The election saw the Scottish National Party make further advances by gaining four seats to become the largest party on the Council while also increasing their vote share significantly. Labour lost one seat to become the second-largest party on the Council. Independents gained a seat to have a total of six members. The Conservatives lost two-thirds of their former seats, while the Liberal Democrats were wiped out, losing both their seats.

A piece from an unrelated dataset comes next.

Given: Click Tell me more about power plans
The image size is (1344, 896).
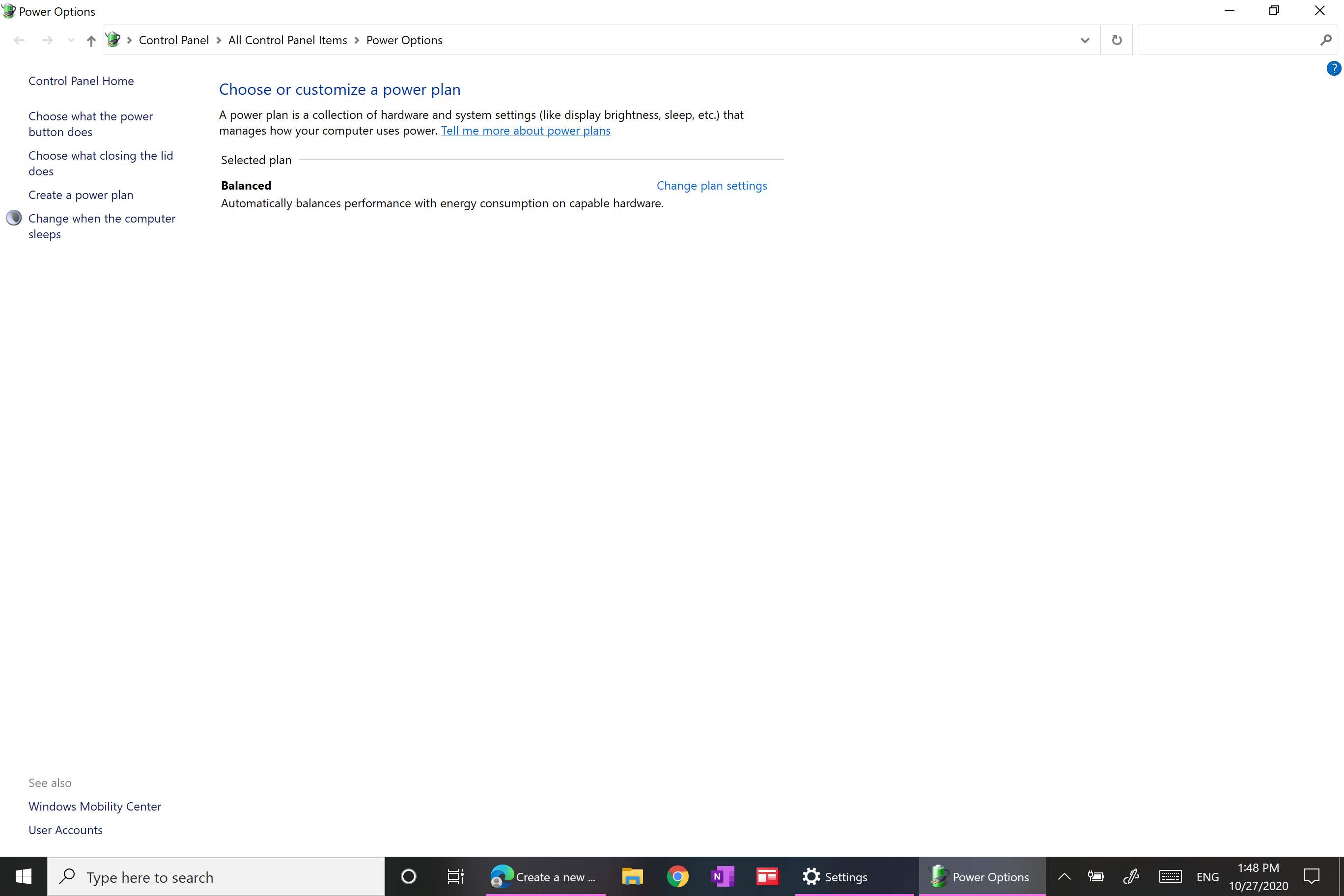Looking at the screenshot, I should 525,130.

Following the election, the SNP formed a minority administration on the Council. This replaced the previous Labour minority administration which existed from 2007 to 2012. This was also the first time Labour had not been part of the administration on the council for over 30 years.

==Election result==

Source:

Note: "Votes" are the first preference votes. The net gain/loss and percentage changes relate to the result of the previous Scottish local elections on 3 May 2007. This may differ from other published sources showing gain/loss relative to seats held at dissolution of Scotland's councils.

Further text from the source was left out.